Em que pese as críticas tecidas sobre a seleção dos árbitros, já que há o cerceamento de escolha, reconhece-se que esta arbitragem instaurada no imo dos Juizados é realizada de forma gratuita (TOURINHO NETO e FIGUEIRA JÚNIOR, 2007, p.236):
"O legislador, percebendo que os honorários do árbitro inviabilizariam o desenvolvimento da arbitragem nos Juizados Especiais, estabeleceu indiretamente a gratuidade dos serviços dos juízes privados, determinando que somente estes poderão serão árbitros . Resolveu-se um problema, criou-se outro: de um lado, acabaram sendo gratuitas tanto a atividade estatal quanto a arbitral; de outro, limita-se drasticamente a possibilidade de os litigantes escolherem seus juízes".
Analisa-se, porém, que a gratuidade da arbitragem instituída nos Juizados Especiais vem para estimular a utilização desse mecanismo alternativo de resolução de conflitos; percebe-se com o seu emprego que ocorrerá a escolha do árbitro dentre os profissionais do Direito com mais de 5 anos de prática (art. 7° da Lei 9.099/95) e que este profissional irá instaurar o juízo arbitral, que o permitirá conhecer a fundo da pendência levada, sem para tanto ter o apego a solenidades.
Visualiza-se que a escolha do árbitro restrita aos quadros dos juízes leigos não é algo de todo prejudicial, sendo que eventual desconforto pode ser resolvido através da atividade estatal no sentido de aprimorar a preparação de tais instrutores na condução do certame.
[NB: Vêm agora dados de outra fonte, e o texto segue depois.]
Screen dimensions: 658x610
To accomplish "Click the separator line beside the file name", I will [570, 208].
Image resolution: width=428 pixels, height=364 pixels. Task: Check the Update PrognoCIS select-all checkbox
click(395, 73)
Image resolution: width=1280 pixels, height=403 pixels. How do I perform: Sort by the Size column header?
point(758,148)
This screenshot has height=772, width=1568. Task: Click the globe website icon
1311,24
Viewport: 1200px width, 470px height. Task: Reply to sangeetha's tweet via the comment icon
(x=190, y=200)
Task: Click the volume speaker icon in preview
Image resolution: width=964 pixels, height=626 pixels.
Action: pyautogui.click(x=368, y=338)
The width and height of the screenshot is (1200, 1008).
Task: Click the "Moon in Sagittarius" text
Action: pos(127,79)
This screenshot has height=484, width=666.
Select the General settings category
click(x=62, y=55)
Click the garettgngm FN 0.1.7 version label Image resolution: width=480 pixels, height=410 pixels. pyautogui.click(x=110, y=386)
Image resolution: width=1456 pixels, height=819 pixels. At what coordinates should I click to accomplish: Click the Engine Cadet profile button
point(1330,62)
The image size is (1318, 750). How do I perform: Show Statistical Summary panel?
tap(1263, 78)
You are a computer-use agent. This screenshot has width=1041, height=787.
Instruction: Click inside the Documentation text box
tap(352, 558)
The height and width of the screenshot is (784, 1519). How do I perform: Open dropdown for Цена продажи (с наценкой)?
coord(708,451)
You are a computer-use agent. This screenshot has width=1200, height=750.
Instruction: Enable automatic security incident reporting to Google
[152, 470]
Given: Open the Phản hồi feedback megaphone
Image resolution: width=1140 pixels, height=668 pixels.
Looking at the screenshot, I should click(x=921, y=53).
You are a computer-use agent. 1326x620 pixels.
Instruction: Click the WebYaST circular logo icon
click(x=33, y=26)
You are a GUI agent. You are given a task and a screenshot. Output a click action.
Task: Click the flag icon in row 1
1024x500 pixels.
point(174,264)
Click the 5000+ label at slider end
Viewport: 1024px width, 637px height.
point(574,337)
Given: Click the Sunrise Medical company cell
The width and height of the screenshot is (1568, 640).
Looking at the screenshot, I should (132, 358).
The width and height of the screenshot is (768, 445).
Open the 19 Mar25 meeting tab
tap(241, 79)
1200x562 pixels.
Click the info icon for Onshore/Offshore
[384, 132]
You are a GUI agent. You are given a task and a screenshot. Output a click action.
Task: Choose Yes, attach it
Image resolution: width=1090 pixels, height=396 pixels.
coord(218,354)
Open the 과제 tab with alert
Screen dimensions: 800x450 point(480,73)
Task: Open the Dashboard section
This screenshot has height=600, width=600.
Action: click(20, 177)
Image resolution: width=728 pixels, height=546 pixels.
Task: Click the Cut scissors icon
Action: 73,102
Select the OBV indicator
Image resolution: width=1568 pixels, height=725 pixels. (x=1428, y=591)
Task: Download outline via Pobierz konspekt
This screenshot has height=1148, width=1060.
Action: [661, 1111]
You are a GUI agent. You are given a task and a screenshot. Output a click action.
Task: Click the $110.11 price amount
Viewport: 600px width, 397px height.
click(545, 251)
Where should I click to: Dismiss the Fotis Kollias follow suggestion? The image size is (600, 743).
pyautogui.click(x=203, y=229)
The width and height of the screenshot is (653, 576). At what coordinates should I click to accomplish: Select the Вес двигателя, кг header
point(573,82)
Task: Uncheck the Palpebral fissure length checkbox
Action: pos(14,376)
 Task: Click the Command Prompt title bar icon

Acredita-se que a possibilidade de se ter acesso ao procedimento arbitral sem ter expensas econômicas acaba sendo algo de extrema viabilidade, já que permitirá um maior conhecimento e debate da causa, atingindo finalidade primordial: o acesso à justiça.
Por fim, cabe evidenciar o que prega o Documento Técnico n° 319 do Banco Mundial ao aduzir que:
"O acesso à justiça pode ser reforçado através de mecanismos alternativos de resolução de conflitos (MARC). (...) MARC podem proporcionar as partes métodos alternativos de resolução amigável de conflitos, distante da morosidade do sistema formal. Ao mesmo tempo, os MARC ampliam o acesso a grande parcela da população".
Diante das orientações trazidas, não há receio em se afirmar que também o fator econômico ligado aos custos das demandas judiciais representa óbice a procura pela pacificação social, contudo, chama-se atenção a adoção dos mecanismos alternativos de resolução de conflitos, que por muitas vezes, ao se apresentarem gratuitos ou de baixo custo, permitem que as restrições que ligam os indivíduos ao efetivo acesso à justiça sejam minoradas.